Transcribe the listing exactly, skipping every picture.
━━━━━ EXERCISE DATA
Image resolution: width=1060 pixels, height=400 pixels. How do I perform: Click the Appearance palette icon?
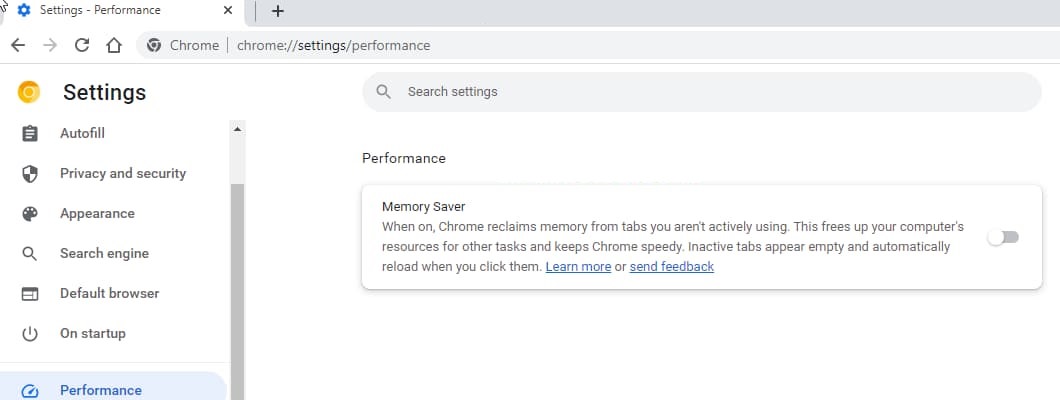30,214
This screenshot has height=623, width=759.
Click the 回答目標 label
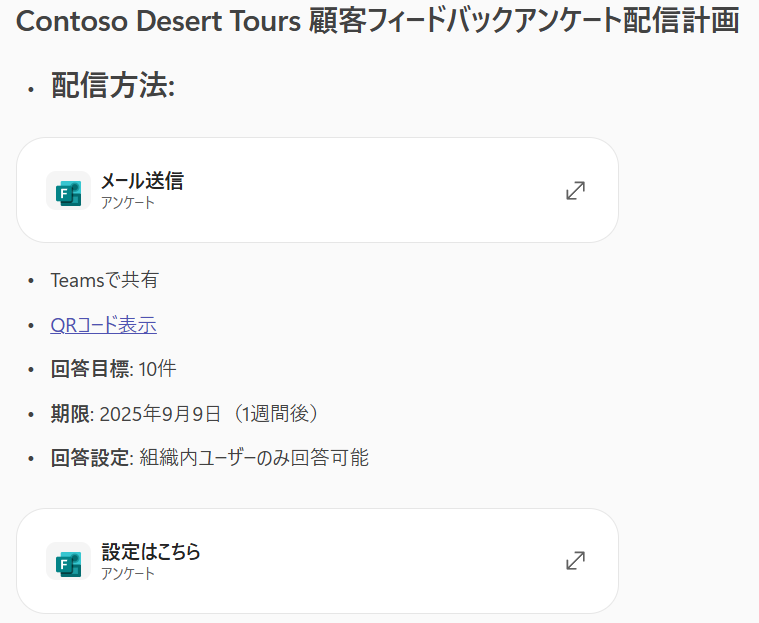pos(90,369)
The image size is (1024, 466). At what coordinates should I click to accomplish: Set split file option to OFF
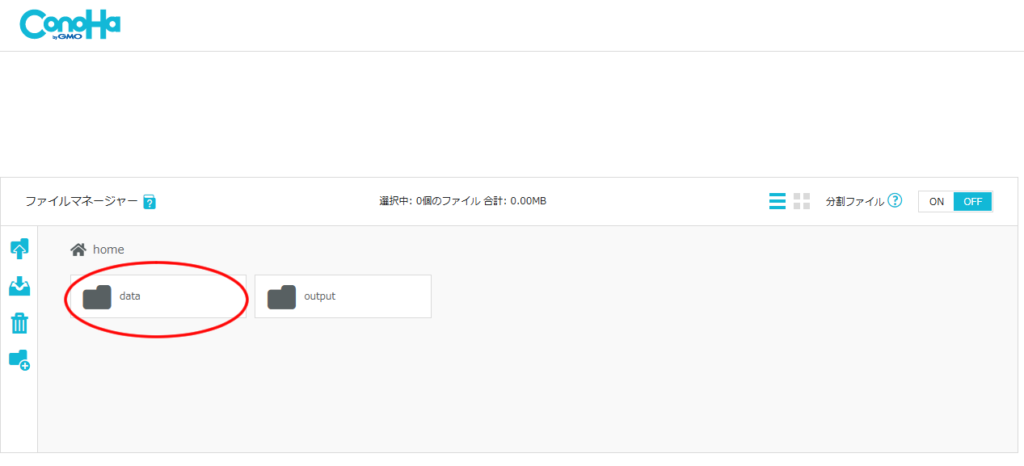972,201
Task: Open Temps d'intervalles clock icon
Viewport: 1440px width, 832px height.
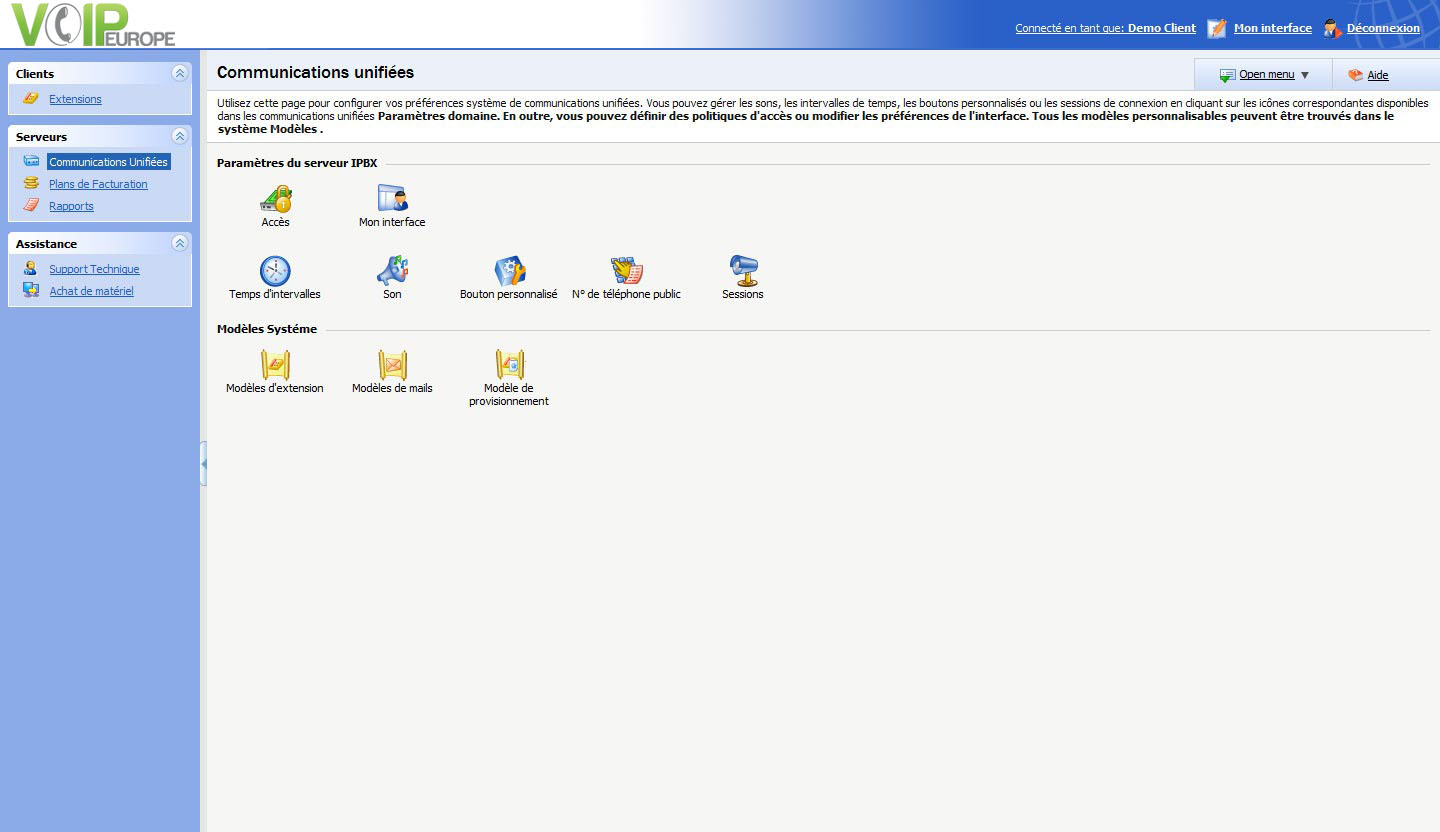Action: tap(275, 271)
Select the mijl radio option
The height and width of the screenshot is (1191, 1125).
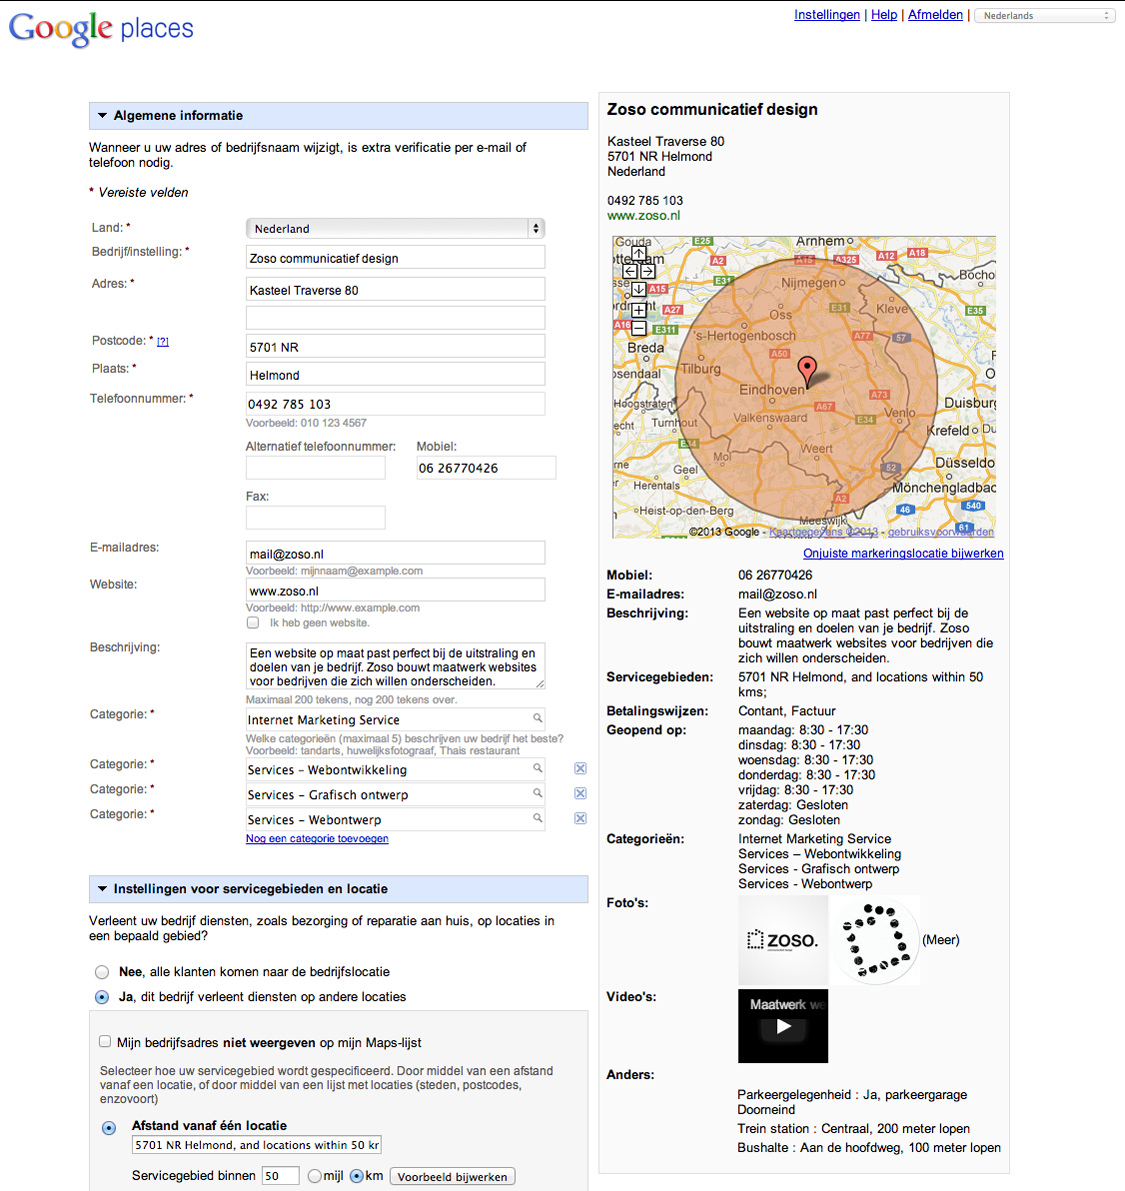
━━━━━━━━━━
## ANSWER SPACE
Image resolution: width=1060 pixels, height=400 pixels. How do I perform: Click the Appearance palette icon?
30,214
This screenshot has height=623, width=759.
Click the 回答目標 label
pos(90,369)
The image size is (1024, 466). At what coordinates should I click to accomplish: Set split file option to OFF
972,201
Task: Open Temps d'intervalles clock icon
Viewport: 1440px width, 832px height.
Action: tap(275, 271)
Select the mijl radio option
The height and width of the screenshot is (1191, 1125).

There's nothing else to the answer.